━━ Text under study

So instead, I’ll give a shoutout to Evernote — a note-taker that has more bells and whistles than I’ll ever use, BUT has the great advantage of syncing to all devices. I use the Windows client on my work and home PCs for a few extra features, but there’s also a Web sign-in version and apps for the phones. So I can keep all my notes in “one place” — the cloud (mostly) — and not lose them.

So it’s fall — a time of shortening days and crisp (ooh boy, that wind in the face) air and … new things. We’re about to launch our new one-hour 10pm Fox news, have had one of our every-few-years Tsunamis of Change in the newsroom, and another Sweeps period is just ahead, in November.

And I’m back to blogging. I hope you find it enjoyable. Anything you’d like me to weigh in on – journalism-wise, government (oy, the Blame Society at its zenith right now!) or how/why we do what we do at NewsChannel 21 — drop me a note, or a comment here. I’m never short of words or shy of using them;-)

Wow. Talk about spread thin.

No posts here in close to 3 months! I should be ashamed, but I’m not.

In the world of Facebook, Twitter, our Ning forum, heck I’ve even played with Google Wave – not to mention my ‘real job,’ which includes fending off the anonymous nasty comment posters at KTVZ.COM – who needs to blog any more?

But I shouldn’t go so long without sharing. So let’s see how the pic I posted at Facebook looks – of the mean ol’ storm laughing at us as it approached (spotting things in the clouds is as old as man – but from space is funner!;-)

Face in clouds
Is it a friendly face or scary? You decide!

Just got done shoveling a couple inches of crusty snow. Have lost roughly 10-15 lbs. since a troubling July health screening. Have had, um, financial difficulties at home, but lots to be thankful for this Thanksgiving – I and my wife both employed, in decent health, still holding onto our home, unlike so many folks who don’t deserve the crud thrown their way about ‘buying a house they couldn’t afford.’ Whose to blame for the mass delusion?

Oh, and I got a new PC last month! I wrote previously about blowing a hole in my 4-year-old HP PC’s wireless keyboard. Years earlier, the on-button broke, and had been jerry-rigged and hotglue-duct taped back in place. One day, it got stuck. Again. Argh! And my kind sis-in-law Dianne helped make an upgrade to a new, 64-bit HP PC happen. I don’t miss the wireless keyboard and all those batteries. It’s spiffy – and upgrade to Windows 7 went well, but now, alas, IE 8 locks up on occasion again, and after settling back in, boot-up still takes forever. Oh well;-)

Anyway, hope this finds you all well and ready for more snow and holiday stress. Oh yeah, I’m signed up for stress management newsletters from that great site, About.com. Breathing is key, as is not blowing up among co-workers. I’m still working on it as my mentor Chuck Heil back in the Media Production Center at John Adams HS had on a lapel button, PBPGINFWMY (Please Be Patient, God Is Not Finished With Me Yet.)

😉

Blog and blog and blog again

So here I go, blogging again – I’ve been trying this since before the word “blog” existed, remember Microsoft Publisher, anyone?

━━━━

### Problems to solve
(A) Revise the blog post from "But I shouldn’t" up to and including "space is funner!;-)", replacing "storm" with "front".
(B) Summarize the blog post in two sentences.

━━ Data supplied

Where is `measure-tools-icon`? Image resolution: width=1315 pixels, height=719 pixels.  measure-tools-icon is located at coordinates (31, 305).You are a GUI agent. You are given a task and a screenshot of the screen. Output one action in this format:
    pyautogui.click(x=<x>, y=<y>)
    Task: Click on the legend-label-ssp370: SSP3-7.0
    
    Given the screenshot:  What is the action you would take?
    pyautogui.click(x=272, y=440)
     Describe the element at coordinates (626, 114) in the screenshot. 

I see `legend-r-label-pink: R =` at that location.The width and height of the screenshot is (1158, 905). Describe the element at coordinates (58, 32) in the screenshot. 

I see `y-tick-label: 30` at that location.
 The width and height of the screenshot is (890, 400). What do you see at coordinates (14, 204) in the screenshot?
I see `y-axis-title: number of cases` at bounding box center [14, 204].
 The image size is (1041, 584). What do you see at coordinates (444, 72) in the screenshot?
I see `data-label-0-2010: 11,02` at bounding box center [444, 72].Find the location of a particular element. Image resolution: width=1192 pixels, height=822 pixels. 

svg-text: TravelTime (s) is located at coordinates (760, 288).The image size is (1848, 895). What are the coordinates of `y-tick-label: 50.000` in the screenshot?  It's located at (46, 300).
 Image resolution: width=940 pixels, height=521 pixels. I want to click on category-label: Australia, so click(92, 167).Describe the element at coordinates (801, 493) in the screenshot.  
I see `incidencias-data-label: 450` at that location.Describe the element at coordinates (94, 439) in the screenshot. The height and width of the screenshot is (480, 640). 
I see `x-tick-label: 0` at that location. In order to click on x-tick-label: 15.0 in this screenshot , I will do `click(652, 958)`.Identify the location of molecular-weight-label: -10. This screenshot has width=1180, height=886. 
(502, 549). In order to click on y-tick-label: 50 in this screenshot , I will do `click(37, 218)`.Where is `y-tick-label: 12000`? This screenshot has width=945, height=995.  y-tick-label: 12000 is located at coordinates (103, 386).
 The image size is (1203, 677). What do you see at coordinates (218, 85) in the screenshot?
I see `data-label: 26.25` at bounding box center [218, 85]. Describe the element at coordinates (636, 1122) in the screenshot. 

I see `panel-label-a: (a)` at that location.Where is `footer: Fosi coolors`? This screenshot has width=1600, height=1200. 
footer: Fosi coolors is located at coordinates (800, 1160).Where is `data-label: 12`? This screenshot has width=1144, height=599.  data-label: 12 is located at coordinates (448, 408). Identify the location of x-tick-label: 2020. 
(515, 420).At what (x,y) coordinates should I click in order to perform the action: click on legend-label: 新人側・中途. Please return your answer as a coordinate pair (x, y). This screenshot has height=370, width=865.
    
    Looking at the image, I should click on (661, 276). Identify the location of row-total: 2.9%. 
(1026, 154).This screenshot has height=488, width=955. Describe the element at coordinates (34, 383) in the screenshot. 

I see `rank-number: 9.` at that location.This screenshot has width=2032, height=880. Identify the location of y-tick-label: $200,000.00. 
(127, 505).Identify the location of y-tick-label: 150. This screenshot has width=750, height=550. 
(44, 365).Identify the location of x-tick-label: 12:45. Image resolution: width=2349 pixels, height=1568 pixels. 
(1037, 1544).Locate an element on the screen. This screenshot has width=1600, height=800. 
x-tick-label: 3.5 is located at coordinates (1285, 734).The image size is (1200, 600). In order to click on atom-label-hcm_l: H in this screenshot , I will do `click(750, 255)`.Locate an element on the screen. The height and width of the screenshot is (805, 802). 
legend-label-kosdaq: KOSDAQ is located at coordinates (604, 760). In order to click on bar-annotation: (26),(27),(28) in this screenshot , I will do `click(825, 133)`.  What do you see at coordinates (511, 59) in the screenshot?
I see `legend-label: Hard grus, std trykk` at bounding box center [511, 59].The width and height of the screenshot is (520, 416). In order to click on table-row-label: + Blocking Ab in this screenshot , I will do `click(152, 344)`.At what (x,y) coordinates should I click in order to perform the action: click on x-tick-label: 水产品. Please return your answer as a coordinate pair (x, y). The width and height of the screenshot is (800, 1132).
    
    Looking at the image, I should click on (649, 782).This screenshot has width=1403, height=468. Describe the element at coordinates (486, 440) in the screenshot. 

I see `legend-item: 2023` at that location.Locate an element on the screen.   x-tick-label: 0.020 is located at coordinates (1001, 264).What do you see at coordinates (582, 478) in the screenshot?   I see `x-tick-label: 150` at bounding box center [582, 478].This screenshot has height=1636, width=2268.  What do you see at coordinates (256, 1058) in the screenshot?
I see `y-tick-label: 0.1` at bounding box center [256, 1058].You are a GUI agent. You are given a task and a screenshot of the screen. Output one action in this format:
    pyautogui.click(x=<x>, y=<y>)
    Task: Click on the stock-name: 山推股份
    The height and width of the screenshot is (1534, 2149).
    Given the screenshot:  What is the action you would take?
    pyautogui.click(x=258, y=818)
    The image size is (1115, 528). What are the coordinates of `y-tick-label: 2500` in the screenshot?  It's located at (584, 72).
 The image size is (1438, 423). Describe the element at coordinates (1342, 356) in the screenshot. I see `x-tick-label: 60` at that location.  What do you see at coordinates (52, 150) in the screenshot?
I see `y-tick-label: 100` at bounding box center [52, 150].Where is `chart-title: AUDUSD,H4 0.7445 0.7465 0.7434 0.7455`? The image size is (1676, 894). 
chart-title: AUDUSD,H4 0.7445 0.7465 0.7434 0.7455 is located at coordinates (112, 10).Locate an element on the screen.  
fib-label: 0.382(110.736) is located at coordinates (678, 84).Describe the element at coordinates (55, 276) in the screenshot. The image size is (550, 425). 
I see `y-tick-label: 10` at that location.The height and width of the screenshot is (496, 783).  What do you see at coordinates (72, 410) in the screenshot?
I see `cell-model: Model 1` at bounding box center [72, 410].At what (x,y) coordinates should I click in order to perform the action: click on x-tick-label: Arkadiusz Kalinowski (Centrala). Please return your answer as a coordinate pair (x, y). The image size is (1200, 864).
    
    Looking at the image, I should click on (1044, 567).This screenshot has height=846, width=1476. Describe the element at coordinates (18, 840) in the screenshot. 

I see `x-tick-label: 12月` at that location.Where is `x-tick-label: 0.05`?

━━━━

### Answers for this exercise
(A)
But I shouldn’t go so long without sharing. So let’s see how the pic I posted at Facebook looks – of the mean ol’ front laughing at us as it approached (spotting things in the clouds is as old as man – but from space is funner!;-)

(B) After close to three months without posts, spent on Facebook, Twitter, a Ning forum and a job that includes fending off nasty comments at KTVZ.COM, the writer returns to blogging and invites readers to suggest topics. The blog post covers weight loss, financial difficulties at home, gratitude that the writer and wife are both employed and in decent health, and a new 64-bit HP PC upgraded to Windows 7, and it praises Evernote for syncing notes across all devices.